Knowledge Base

Connectors

RDBMS

AWS Dynamo DB Connector

An out-of-the-box connector is available for the AWS Dynamo DB Connector. It is used to pull the metadata existing in the AWS Dynamo DB Connector database to crawl the metadata and profile the sample data and build lineage to view the movement of the crawled data displaying the relationship between the objects and its profile statistics

Crawling: Crawling is a process of collecting information about data from various data sources like on-premise and cloud databases, Hadoop, visualization software, and file systems. When an OvalEdge crawler connects to a data source, it collects and catalogs all the data elements (i.e., metadata) and stores it in the OvalEdge data repository. OvalEdge crawlers can be scheduled to scan the databases regularly

Data Sources: OvalEdge crawler integrates with various data sources to help the users to extract metadata and build a data catalog. In this document, you can see how to make a connection to your Azure SQL Manager Instance and crawl the Views, Stored Procedures, and Functions.

Connect to the Data: Before you can crawl and build a data catalog, you must first connect to your data. OvalEdge requires users to configure a separate connection for each data source type. The users must enter the source credentials for each type of connectivity. Once a data connection is made, a simple click of the Crawl button starts the crawling process.

Prerequisites

The following are prerequisites for connecting to the AWS Dynamo DB Connector.

The APIs/ drivers used by the connector are given below:

Driver / API	Version	Details
Drivers	AWS SDK for Dynamo DB	SDK given by AWS to communicate with DynamoDB

User Permission

An admin/service account for crawling and building lineage. The minimum privileges required are:

Operation	Access Permission
Connection validate	Read
Crawl datasets	Read

Technical Specification

The connector capabilities are shown below:

Crawling

Feature	Supported Objects	Remarks
Crawling	Tables	-
	Table Columns	Supported Data Types: All the standard data types of AWS DynamoDB.
	Views	-
	Stored Procedures	-
	Functions	-

Profiling

Feature	Supported Objects	Remarks
Table Profiling	Row Count, Columns Count, View Sample data	-
View Profiling	Row Count, Columns Count, View sample data	View is treated as a table for profiling purposes.
Column Profiling	Min, Max, Null Count, Distinct, Top 50 values	-
Full Profiling	Supported	-
Sample Profiling	Supported	-

Lineage Building

Lineage entities	Details
Table Lineage	Not Supported
Column Lineage	Not Supported
Lineage Sources	Not Supported

Querying

Operation	Details
Select	Not Supported
Insert	Not Supported, by default.
Update	Not Supported, by default.
Delete	Not Supported, by default.
Joins within database	Not Supported
Joins outside database	Not supported
Aggregations	Not supported
Group By	Not supported
Order By	Not supported

By default, the service account provided for the connector will be used for any query operations.
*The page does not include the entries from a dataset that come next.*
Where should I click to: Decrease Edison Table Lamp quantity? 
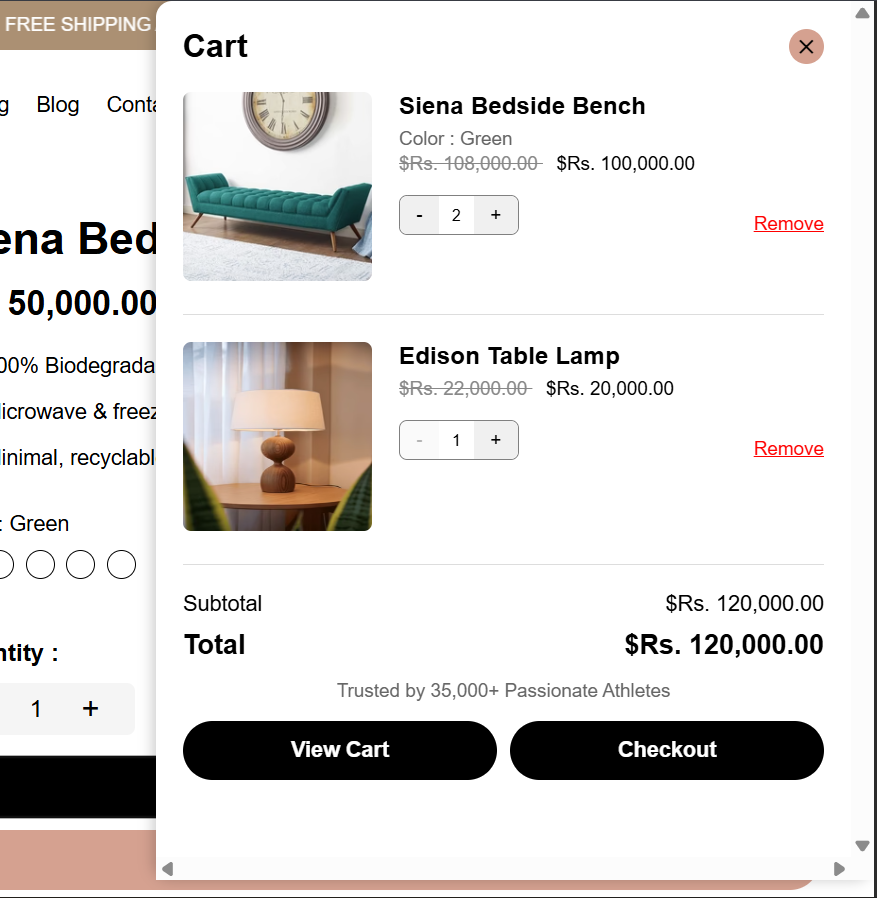pos(420,440)
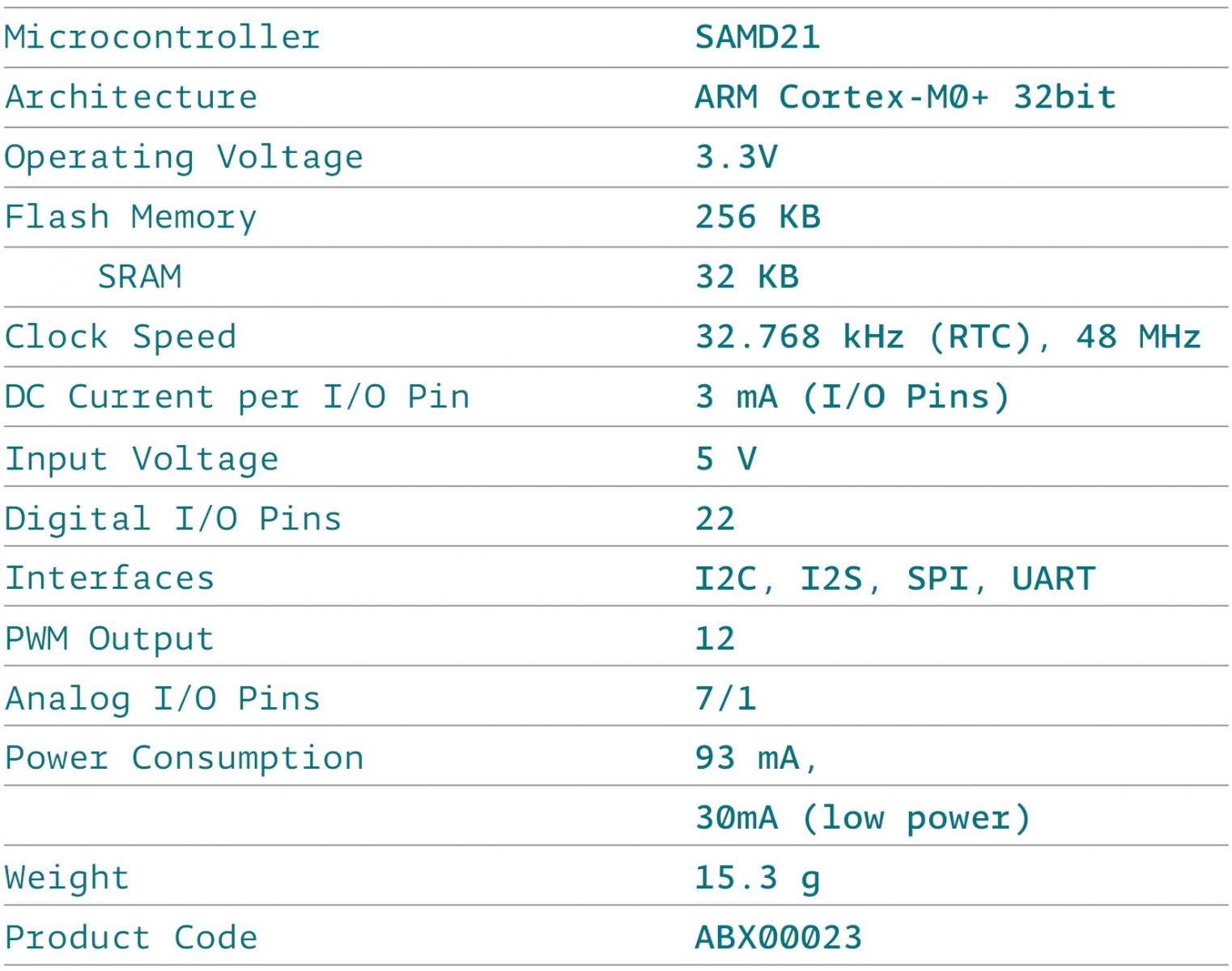
Task: Click the 15.3 g weight value
Action: coord(757,878)
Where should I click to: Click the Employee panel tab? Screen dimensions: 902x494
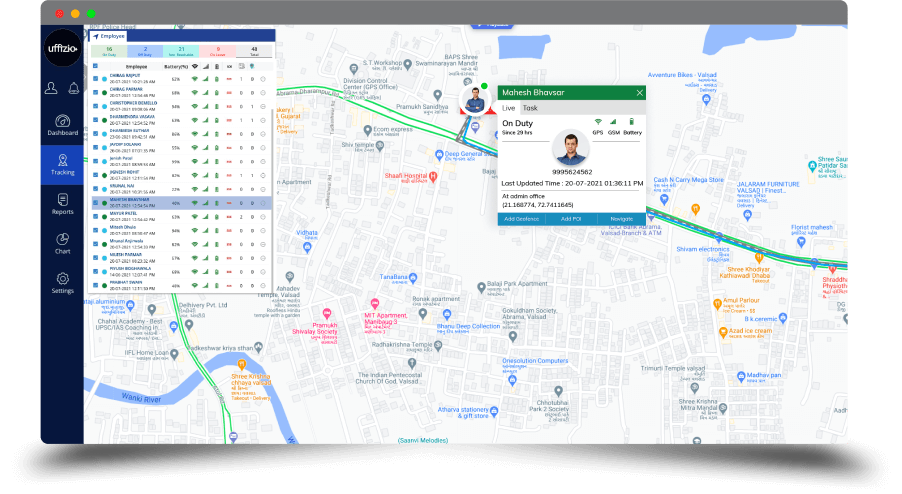[x=109, y=35]
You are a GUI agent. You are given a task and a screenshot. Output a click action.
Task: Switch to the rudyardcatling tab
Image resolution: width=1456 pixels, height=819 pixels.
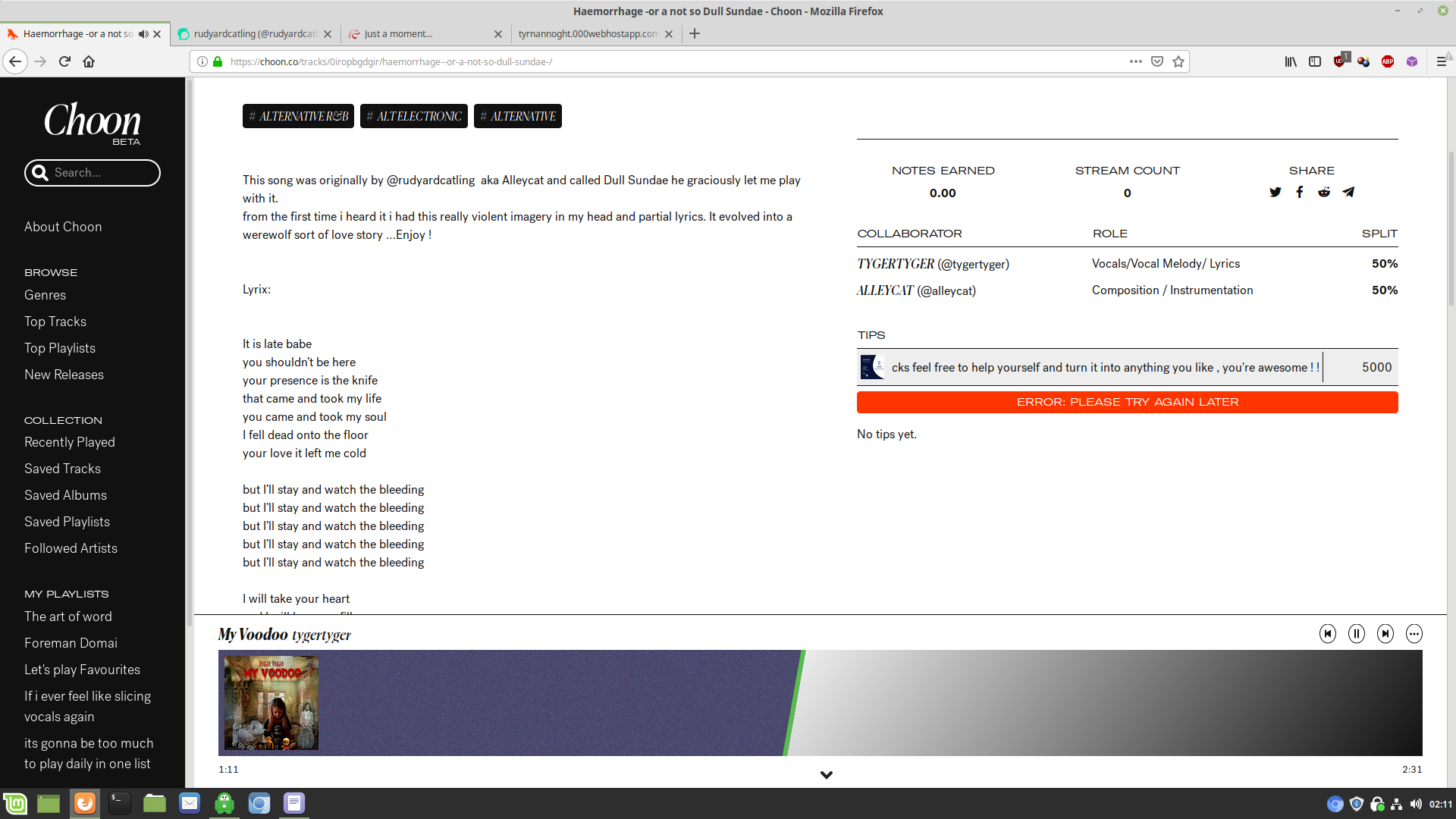tap(255, 34)
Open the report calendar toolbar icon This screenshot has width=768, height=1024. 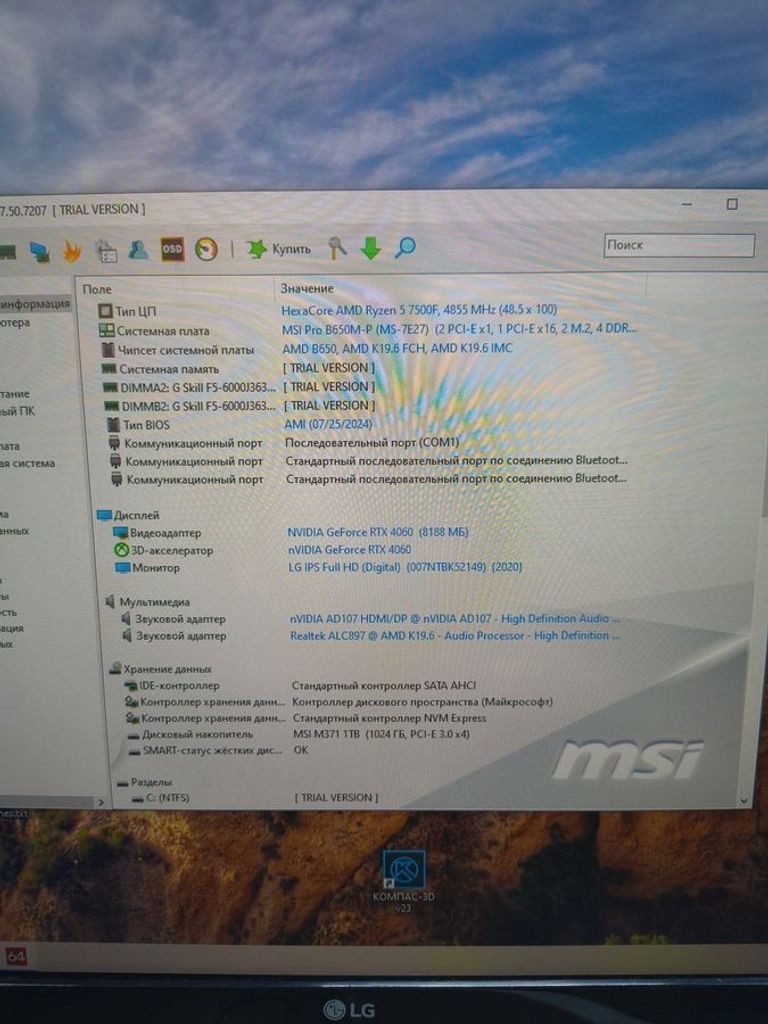105,250
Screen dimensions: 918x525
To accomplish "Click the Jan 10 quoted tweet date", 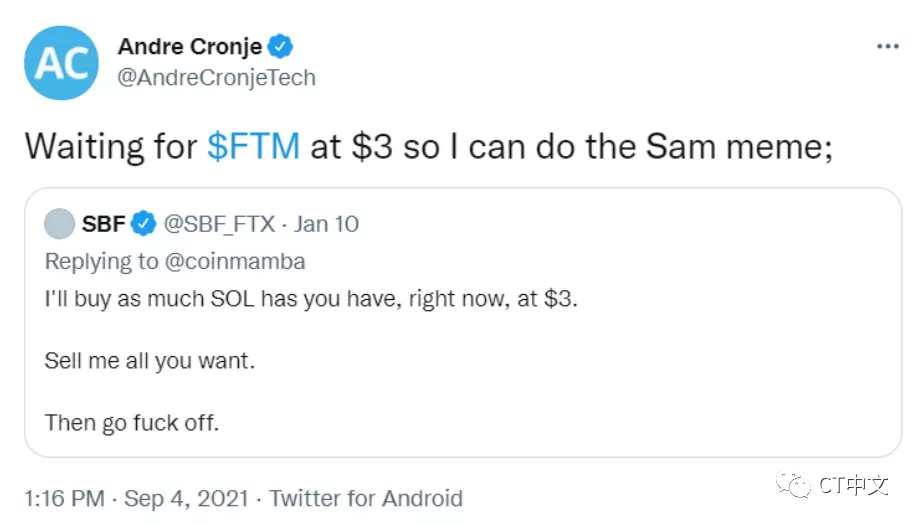I will [x=326, y=224].
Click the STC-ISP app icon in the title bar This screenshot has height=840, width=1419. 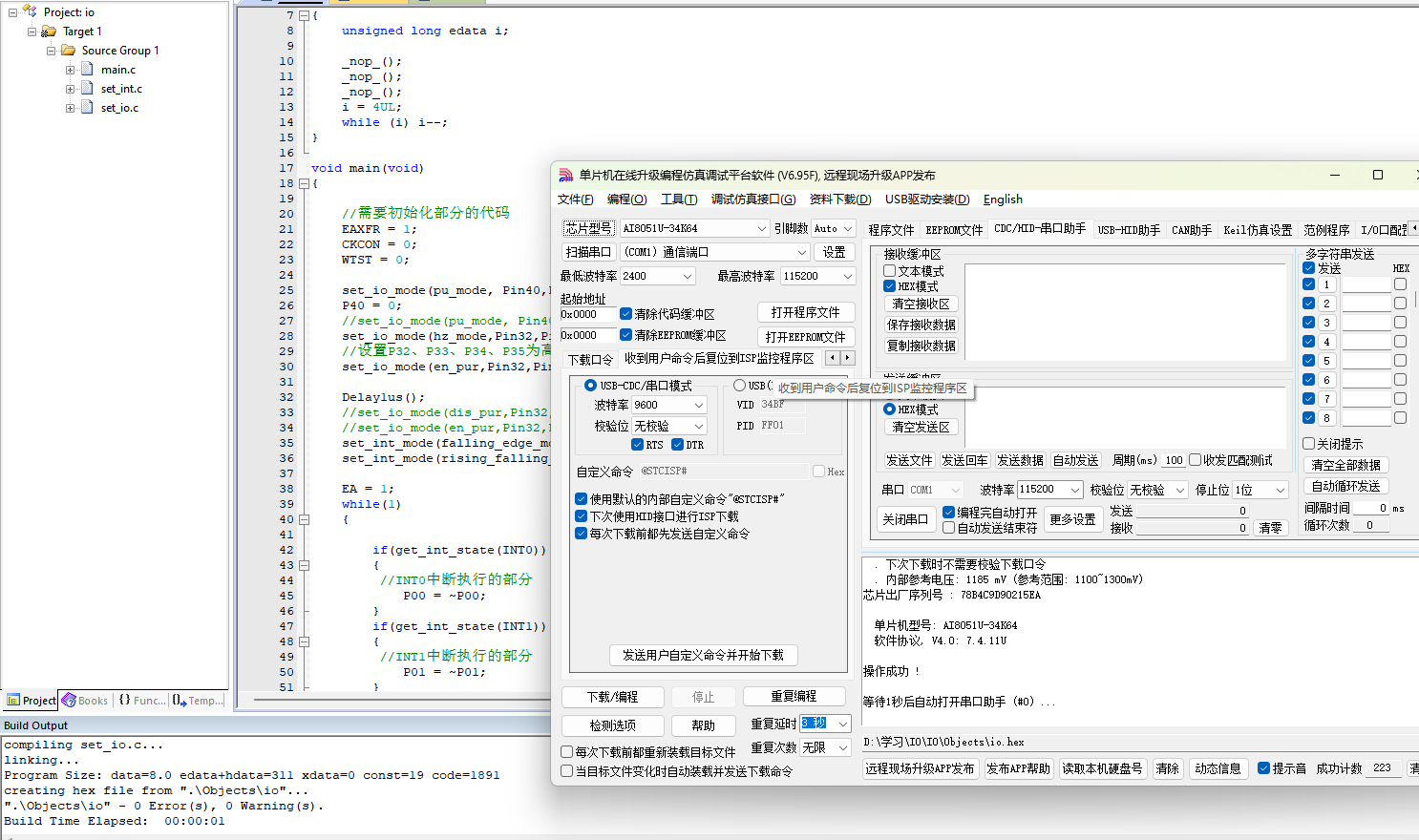click(x=566, y=175)
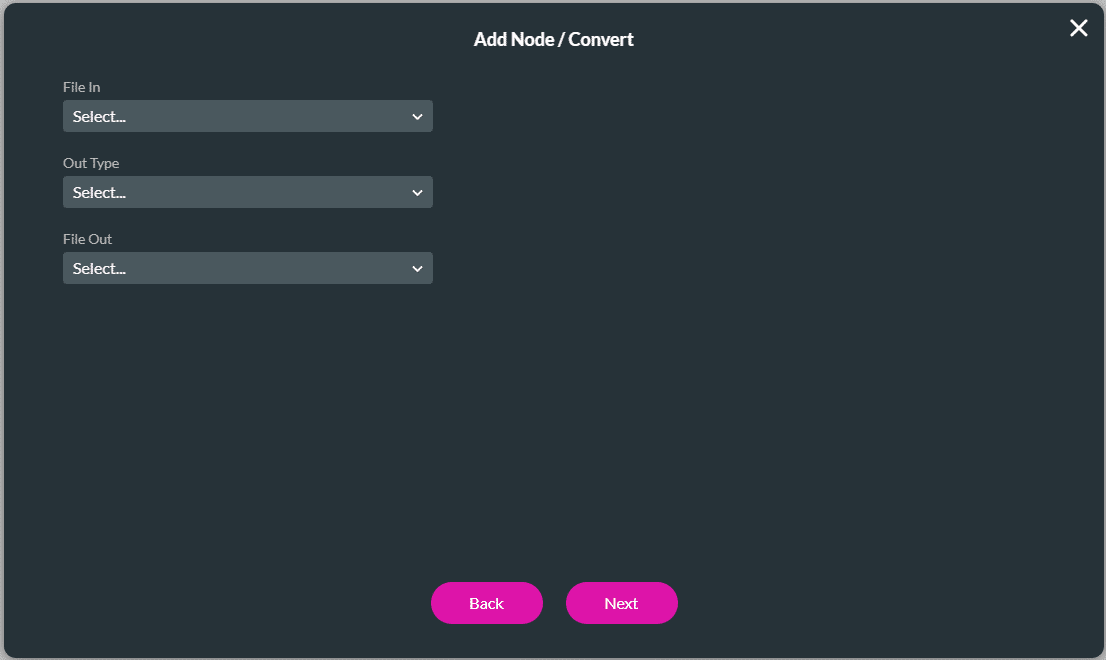Expand the Select box under Out Type
1106x660 pixels.
[x=247, y=192]
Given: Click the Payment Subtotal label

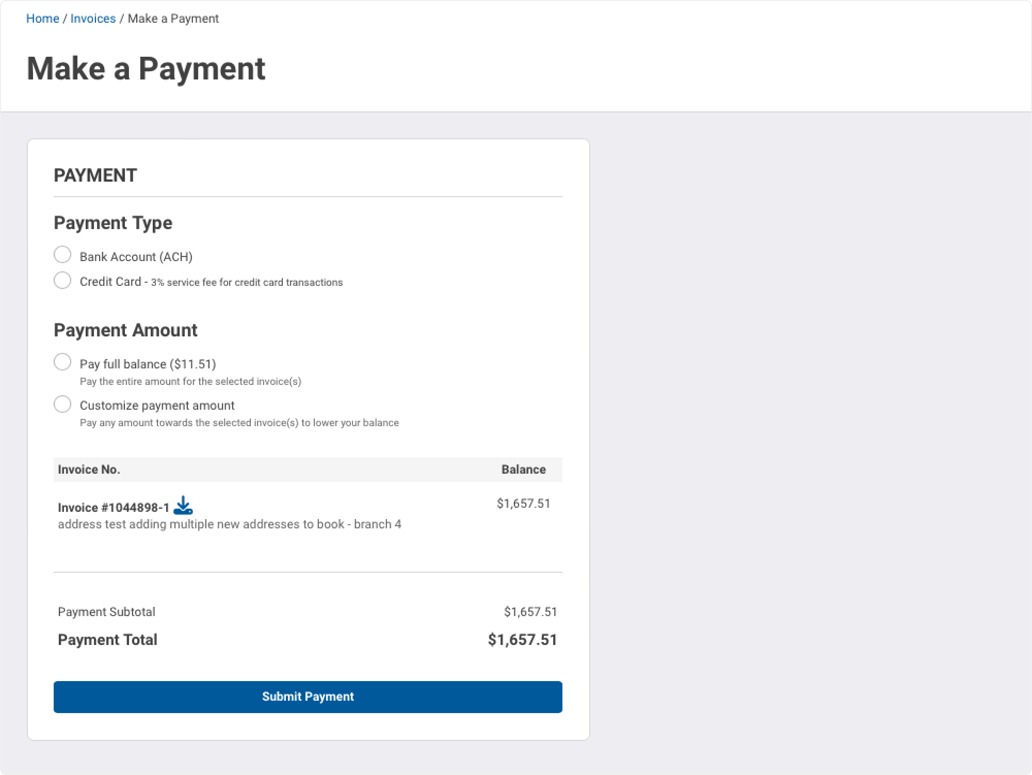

If the service account has write privileges, then Insert / Update / Delete queries can be executed.

Connection Details

To connect to the AWS Dynamo DB Connector using the OvalEdge application, complete the following steps.

log in to the OvalEdge application
Navigate to Administration > Connectors module.
click on the + icon, and the Manage Connection with Search Connector pop-up window is displayed.
Select the connection type as AWS Dynamo DB Connector. The Manage Connection with AWS Dynamo DB Connector-specific details pop-up window is displayed.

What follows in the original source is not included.